Stored data entries
******
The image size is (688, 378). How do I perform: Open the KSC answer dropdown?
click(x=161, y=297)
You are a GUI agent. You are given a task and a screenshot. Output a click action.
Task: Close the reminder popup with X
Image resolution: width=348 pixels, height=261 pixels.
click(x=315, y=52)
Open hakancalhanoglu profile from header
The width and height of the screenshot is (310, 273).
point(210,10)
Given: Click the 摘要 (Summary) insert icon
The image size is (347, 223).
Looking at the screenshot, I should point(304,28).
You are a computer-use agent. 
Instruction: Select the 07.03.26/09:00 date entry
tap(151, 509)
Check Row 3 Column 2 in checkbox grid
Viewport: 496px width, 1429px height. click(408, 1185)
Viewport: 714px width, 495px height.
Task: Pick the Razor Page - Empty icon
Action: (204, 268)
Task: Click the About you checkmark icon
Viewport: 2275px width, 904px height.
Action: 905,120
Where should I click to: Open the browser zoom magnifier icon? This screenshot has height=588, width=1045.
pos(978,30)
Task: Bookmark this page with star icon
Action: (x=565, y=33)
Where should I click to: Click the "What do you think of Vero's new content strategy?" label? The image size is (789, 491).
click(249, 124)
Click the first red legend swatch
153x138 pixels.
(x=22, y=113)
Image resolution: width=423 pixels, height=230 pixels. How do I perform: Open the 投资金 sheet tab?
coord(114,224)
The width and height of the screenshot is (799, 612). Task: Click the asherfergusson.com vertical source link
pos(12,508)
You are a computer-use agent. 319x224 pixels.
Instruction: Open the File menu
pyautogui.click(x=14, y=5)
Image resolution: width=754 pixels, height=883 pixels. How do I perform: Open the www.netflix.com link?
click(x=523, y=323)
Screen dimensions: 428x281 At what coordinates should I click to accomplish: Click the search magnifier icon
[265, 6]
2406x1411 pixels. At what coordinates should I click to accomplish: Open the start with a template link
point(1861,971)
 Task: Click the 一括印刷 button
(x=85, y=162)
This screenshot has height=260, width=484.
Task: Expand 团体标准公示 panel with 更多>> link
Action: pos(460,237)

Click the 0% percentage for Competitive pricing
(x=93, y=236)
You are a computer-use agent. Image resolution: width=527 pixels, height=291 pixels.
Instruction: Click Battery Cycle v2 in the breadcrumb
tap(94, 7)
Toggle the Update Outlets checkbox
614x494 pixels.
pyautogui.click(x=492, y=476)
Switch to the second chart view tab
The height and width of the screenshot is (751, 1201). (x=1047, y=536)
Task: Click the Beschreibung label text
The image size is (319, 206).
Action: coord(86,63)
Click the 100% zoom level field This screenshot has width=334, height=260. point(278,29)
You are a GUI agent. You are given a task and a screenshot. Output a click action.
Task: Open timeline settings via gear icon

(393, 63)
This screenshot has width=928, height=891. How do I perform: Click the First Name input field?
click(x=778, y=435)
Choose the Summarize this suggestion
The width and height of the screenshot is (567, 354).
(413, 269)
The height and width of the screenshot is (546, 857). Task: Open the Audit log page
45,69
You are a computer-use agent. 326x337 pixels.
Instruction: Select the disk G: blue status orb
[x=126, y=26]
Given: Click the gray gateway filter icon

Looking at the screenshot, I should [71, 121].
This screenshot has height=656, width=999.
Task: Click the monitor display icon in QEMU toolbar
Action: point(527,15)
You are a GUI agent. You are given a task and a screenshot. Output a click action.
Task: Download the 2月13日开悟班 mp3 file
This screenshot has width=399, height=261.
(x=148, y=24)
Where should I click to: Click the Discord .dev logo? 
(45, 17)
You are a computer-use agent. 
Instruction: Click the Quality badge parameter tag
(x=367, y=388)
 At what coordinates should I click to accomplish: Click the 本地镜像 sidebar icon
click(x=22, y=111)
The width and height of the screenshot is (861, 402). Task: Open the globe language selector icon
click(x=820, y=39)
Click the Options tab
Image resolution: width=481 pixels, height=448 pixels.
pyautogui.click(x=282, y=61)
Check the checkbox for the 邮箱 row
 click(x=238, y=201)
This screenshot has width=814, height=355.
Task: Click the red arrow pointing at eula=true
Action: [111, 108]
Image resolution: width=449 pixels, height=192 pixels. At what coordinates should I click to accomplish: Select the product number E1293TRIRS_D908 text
******
- [What you need to do] Go through the entries and return each line where the word "computer" occurs.

- [Exercise response]
You are a computer-use agent. 
You are a computer-use agent. 319x224 pixels.
You are a computer-use agent. Image resolution: width=527 pixels, height=291 pixels.
You are a computer-use agent. 326x337 pixels.
You are a computer-use agent. 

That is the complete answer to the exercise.